== Segment start ==
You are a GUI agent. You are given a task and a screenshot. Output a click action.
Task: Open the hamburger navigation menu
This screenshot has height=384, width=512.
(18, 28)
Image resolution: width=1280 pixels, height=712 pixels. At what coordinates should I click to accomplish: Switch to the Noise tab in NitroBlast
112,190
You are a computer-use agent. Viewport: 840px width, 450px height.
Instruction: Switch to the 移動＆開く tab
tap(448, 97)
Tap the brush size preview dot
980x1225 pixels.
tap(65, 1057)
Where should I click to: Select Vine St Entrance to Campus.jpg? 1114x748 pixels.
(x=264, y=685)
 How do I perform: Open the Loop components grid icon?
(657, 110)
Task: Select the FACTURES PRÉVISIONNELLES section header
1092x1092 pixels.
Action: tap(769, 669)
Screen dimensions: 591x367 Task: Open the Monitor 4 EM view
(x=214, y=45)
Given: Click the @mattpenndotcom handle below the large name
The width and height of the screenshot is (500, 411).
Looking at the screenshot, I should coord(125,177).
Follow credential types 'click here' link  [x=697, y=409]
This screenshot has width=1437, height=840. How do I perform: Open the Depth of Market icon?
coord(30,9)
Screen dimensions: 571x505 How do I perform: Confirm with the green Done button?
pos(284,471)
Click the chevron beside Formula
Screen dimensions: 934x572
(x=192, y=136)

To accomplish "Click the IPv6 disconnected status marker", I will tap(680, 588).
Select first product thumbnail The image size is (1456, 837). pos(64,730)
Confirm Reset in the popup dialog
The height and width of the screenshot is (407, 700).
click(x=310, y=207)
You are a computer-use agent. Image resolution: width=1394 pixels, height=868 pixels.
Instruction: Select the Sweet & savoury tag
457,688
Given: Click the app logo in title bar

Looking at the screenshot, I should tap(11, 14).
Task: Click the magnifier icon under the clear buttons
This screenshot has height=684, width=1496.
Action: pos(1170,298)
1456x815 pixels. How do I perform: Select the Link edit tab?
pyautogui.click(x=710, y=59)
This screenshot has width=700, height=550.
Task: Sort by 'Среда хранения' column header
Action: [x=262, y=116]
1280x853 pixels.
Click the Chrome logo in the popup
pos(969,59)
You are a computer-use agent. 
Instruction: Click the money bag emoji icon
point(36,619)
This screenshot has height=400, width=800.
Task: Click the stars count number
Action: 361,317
== Segment end ==
Task details:
In the records above, find the line with "Given: Click the @mattpenndotcom"; write out exactly that line and each one after it, stopping after the line with "Confirm Reset in the popup dialog".

Output of the exercise:
Given: Click the @mattpenndotcom handle below the large name
The width and height of the screenshot is (500, 411).
Looking at the screenshot, I should coord(125,177).
Follow credential types 'click here' link  [x=697, y=409]
This screenshot has width=1437, height=840. How do I perform: Open the Depth of Market icon?
coord(30,9)
Screen dimensions: 571x505 How do I perform: Confirm with the green Done button?
pos(284,471)
Click the chevron beside Formula
Screen dimensions: 934x572
(x=192, y=136)

To accomplish "Click the IPv6 disconnected status marker", I will tap(680, 588).
Select first product thumbnail The image size is (1456, 837). pos(64,730)
Confirm Reset in the popup dialog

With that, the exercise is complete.